## DATA FOR THIS EXERCISE:
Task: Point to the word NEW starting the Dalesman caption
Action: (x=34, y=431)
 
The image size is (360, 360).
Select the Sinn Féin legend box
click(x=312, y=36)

## AIM:
Render the data above as a JSON list of strings with one string per line, leaving out blank lines.

## RESULT:
[
  "Task: Point to the word NEW starting the Dalesman caption",
  "Action: (x=34, y=431)",
  "The image size is (360, 360).",
  "Select the Sinn Féin legend box",
  "click(x=312, y=36)"
]